### Working data
★ ★ ★ ★ ★

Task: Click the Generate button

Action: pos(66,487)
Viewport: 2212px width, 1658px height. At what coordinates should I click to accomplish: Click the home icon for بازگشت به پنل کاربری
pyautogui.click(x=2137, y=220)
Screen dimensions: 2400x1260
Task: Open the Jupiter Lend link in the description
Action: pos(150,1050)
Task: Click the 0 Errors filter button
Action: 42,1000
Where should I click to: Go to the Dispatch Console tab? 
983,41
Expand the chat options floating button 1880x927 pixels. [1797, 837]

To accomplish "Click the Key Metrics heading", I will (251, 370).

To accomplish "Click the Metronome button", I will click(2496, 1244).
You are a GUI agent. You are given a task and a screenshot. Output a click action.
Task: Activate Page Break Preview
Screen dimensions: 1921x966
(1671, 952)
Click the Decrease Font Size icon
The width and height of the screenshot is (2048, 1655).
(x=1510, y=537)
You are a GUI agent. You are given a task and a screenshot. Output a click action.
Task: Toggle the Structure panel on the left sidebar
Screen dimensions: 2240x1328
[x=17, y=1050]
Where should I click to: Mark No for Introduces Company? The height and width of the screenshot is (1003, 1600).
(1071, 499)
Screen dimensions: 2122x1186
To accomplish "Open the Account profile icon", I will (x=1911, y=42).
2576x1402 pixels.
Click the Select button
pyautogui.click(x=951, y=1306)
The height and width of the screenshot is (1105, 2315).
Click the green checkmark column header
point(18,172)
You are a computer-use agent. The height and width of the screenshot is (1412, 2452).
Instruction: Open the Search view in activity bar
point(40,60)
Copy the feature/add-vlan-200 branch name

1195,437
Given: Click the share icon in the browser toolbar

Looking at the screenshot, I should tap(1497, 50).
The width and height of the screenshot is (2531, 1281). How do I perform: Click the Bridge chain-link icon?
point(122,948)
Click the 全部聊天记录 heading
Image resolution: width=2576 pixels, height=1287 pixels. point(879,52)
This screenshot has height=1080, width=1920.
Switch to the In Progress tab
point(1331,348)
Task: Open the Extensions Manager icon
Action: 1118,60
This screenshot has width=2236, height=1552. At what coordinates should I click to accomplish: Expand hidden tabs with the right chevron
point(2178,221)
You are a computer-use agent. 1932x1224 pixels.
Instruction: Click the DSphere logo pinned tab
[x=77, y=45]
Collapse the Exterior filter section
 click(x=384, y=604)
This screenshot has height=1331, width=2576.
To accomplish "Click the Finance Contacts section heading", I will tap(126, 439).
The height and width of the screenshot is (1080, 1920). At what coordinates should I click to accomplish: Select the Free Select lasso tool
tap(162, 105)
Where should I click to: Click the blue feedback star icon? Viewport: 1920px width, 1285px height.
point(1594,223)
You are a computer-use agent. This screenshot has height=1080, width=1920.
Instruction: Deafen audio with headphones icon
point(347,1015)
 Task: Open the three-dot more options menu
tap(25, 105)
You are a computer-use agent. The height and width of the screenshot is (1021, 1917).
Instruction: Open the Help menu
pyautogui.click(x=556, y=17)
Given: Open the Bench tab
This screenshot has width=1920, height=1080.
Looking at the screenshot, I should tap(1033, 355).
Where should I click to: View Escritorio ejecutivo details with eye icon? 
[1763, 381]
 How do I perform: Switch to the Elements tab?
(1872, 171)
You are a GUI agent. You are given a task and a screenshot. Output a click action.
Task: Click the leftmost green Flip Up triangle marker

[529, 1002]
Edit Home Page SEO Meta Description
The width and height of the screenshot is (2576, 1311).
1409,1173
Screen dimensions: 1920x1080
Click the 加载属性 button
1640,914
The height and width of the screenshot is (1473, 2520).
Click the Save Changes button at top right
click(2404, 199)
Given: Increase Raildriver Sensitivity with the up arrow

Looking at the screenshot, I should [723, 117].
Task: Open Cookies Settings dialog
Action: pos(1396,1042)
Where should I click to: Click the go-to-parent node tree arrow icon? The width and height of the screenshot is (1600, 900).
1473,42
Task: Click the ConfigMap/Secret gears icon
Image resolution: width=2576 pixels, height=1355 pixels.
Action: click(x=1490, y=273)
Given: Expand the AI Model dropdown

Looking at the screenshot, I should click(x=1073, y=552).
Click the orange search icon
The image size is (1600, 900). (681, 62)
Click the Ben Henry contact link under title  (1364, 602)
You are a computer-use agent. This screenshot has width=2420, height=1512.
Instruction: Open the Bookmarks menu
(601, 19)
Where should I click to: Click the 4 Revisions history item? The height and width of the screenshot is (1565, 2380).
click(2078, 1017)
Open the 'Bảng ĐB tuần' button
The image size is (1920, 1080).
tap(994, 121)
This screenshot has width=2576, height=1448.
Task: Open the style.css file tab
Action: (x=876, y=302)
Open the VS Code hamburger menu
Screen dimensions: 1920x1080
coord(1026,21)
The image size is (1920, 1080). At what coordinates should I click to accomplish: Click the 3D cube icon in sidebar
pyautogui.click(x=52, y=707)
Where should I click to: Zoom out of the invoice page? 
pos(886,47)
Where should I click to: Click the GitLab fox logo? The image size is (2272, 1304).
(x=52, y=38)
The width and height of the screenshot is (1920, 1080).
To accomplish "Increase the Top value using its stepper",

★ ★ ★ ★ ★

Each line from the start of the listing above through the line containing "Expand the chat" should be copied exactly, please, with no other lines added.

Task: Click the Generate button

Action: pos(66,487)
Viewport: 2212px width, 1658px height. At what coordinates should I click to accomplish: Click the home icon for بازگشت به پنل کاربری
pyautogui.click(x=2137, y=220)
Screen dimensions: 2400x1260
Task: Open the Jupiter Lend link in the description
Action: pos(150,1050)
Task: Click the 0 Errors filter button
Action: 42,1000
Where should I click to: Go to the Dispatch Console tab? 
983,41
Expand the chat options floating button 1880x927 pixels. [1797, 837]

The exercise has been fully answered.